*** Opening of DATA FOR PROCESSING ***

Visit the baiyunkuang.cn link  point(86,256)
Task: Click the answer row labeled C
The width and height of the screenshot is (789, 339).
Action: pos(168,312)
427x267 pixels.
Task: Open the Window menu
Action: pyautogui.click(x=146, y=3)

*** Close of DATA FOR PROCESSING ***

Every record above should be written out exactly.

Visit the baiyunkuang.cn link  point(86,256)
Task: Click the answer row labeled C
The width and height of the screenshot is (789, 339).
Action: pos(168,312)
427x267 pixels.
Task: Open the Window menu
Action: pyautogui.click(x=146, y=3)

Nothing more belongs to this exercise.